Du point de vue des membres qu’est-ce que ça leur apporte ?
C’est un titre honorifique, qui leur permet d’échanger avec leurs pairs et de participer à une série d’événements. Le logo Mastercook s’affiche sur la veste du chef et sur la façade du restaurant. Pour le client c’est un gage de qualité.

Dix Mastercooks vont 4 ou 5 fois par an faire des tests produit chez notre partenaire Carrefour. Les produits doivent obtenir minimum 7 sur 10 pour obtenir le label.

Chaque année une délégation de 20 Mastercooks participent à Monde Sélection. Cette année nous nous sommes rendus au Japon pour tester des produits et leur attribuer un label de qualité. C’est quelque chose que nous aimerions faire plus souvent. C’est une expérience très intéressante ; en tant que chef on en ramène toujours des idées.

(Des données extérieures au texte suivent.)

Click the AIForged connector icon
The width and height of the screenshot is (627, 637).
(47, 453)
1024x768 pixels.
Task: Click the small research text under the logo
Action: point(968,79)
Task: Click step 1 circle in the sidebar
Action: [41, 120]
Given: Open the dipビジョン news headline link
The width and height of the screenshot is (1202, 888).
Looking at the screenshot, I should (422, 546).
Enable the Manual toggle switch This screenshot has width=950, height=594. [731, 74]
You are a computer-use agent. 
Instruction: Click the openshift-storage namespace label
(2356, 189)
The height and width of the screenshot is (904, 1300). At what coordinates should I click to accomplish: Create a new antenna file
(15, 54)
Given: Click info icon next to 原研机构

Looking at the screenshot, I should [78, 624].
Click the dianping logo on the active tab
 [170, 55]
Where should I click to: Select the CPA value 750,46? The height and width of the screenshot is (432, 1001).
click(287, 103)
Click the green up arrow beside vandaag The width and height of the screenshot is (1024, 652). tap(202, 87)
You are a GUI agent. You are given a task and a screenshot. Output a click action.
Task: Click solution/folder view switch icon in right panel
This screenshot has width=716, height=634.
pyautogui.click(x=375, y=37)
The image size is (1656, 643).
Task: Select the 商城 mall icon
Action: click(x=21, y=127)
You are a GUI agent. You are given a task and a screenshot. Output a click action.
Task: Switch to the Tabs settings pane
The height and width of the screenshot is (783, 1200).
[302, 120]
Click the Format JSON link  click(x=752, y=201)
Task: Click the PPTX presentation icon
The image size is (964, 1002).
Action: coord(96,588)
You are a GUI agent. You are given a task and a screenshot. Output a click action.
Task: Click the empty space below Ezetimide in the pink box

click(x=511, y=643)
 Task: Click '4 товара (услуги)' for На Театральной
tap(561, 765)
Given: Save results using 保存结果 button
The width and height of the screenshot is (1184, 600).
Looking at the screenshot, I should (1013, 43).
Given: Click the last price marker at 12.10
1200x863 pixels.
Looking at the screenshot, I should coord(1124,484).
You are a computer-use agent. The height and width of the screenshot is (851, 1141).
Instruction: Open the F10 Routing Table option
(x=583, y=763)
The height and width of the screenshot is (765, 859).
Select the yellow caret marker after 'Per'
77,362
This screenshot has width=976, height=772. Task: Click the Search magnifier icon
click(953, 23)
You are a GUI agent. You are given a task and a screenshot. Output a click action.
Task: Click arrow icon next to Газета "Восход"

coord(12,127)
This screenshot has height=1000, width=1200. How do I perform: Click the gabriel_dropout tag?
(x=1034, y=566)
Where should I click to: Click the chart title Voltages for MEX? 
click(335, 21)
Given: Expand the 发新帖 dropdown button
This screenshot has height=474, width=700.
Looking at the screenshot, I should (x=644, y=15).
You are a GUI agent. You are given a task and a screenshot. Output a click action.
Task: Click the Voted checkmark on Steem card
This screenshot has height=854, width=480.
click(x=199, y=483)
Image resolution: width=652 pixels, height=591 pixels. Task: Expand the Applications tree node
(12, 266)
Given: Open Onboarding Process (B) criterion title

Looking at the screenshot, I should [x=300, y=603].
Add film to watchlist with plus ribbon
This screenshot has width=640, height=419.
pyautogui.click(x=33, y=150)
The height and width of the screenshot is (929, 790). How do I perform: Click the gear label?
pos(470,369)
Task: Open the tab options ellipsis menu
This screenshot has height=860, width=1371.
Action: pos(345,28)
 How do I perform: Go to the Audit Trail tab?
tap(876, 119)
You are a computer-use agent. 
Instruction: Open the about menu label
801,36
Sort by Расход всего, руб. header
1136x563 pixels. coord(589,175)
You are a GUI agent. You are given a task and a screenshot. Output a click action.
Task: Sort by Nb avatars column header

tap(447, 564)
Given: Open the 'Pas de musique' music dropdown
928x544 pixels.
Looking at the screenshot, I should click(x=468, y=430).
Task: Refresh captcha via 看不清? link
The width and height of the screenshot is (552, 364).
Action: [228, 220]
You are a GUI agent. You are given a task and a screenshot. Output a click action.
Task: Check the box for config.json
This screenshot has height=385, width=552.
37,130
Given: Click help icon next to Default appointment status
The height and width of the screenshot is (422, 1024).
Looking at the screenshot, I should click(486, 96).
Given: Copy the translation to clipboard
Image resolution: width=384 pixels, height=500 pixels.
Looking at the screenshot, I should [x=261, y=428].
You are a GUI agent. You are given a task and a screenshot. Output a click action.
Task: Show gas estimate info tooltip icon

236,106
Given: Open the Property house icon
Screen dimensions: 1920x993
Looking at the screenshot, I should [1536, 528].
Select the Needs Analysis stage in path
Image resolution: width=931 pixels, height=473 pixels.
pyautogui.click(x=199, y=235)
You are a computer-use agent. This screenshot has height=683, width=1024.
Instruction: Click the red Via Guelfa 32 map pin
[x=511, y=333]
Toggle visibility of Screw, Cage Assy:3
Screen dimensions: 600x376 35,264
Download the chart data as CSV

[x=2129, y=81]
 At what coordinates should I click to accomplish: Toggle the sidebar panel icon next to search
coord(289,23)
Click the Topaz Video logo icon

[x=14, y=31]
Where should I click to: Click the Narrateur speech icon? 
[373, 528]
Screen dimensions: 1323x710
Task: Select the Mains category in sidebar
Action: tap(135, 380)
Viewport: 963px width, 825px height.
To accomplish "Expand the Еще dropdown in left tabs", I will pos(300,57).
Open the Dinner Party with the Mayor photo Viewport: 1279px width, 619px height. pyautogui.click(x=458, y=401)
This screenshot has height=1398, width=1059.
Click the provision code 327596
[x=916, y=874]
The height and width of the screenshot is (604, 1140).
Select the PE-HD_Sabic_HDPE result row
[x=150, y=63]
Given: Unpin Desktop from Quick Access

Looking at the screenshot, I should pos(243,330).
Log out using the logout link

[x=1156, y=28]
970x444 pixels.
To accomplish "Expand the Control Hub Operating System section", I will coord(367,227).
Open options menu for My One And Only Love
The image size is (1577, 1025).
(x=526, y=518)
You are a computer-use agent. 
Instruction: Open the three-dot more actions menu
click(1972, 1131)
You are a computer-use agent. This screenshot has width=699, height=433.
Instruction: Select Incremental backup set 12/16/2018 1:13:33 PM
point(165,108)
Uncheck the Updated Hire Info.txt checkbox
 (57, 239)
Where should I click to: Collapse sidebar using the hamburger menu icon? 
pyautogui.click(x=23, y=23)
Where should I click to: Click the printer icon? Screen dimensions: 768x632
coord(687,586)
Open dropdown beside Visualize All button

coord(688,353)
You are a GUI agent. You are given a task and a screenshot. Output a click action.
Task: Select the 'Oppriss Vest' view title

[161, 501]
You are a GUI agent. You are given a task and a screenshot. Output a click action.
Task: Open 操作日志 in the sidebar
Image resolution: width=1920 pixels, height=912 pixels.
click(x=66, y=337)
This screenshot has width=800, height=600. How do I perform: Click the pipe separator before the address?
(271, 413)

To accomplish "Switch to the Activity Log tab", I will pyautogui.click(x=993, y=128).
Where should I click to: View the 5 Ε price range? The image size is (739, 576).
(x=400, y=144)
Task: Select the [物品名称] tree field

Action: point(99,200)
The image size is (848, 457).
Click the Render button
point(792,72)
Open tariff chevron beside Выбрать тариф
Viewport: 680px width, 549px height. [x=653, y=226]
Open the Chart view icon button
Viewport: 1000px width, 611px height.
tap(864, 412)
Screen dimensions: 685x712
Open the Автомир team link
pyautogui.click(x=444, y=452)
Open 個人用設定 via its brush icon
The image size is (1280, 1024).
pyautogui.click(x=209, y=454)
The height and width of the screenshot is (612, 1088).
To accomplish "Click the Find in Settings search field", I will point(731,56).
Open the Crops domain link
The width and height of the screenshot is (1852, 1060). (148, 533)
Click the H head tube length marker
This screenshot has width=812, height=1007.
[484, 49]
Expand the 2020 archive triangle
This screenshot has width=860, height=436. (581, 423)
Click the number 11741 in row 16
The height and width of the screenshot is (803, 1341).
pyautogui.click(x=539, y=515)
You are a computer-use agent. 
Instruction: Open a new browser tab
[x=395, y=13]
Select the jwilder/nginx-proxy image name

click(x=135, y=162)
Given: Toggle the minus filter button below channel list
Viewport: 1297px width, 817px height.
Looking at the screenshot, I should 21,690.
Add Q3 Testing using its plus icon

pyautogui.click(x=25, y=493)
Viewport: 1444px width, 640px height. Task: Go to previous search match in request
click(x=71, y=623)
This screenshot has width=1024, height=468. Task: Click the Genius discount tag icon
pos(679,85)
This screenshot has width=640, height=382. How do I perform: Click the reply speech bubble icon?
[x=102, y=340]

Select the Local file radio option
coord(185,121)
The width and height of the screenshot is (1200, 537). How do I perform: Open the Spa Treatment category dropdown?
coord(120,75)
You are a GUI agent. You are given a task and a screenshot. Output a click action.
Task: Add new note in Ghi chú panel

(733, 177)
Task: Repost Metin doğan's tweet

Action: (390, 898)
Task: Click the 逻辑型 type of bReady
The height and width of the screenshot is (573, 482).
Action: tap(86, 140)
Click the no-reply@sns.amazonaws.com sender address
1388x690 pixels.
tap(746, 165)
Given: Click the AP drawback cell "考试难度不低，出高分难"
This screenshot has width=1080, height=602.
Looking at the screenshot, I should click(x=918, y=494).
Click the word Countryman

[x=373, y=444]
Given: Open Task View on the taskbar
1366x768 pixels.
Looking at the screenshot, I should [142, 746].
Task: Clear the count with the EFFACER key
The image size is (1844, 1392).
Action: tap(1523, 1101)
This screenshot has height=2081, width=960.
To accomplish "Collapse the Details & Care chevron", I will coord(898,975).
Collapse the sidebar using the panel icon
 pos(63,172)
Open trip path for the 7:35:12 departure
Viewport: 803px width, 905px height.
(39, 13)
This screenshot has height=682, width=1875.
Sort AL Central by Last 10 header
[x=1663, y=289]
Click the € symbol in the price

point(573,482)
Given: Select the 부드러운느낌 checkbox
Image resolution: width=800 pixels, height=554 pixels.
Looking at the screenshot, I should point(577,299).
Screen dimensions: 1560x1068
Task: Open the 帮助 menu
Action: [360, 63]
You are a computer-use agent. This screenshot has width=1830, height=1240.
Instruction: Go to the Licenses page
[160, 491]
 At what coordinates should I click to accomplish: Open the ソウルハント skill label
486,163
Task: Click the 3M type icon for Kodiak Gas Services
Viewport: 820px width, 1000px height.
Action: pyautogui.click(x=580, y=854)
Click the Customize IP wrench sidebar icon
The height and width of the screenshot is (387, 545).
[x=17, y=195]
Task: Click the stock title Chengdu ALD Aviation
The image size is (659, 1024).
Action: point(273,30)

L’association peut-elle encore accueillir de nouveaux membres ?
Oui bien sûr. Nous recevons d’ailleurs beaucoup de demandes, que nous ne pouvons pas toujours accepter. Nous devons aussi souvent refuser des candidats. Trois nouveaux venus, des Young Masters, sont encore entrés dans l’association récemment.

(Pascale Van Weert)

Le siège de l’association se trouve à Bruxelles, à l’ Excellis ­Experience Center, un immeuble entièrement dédié aux professionnels de l’Horeca.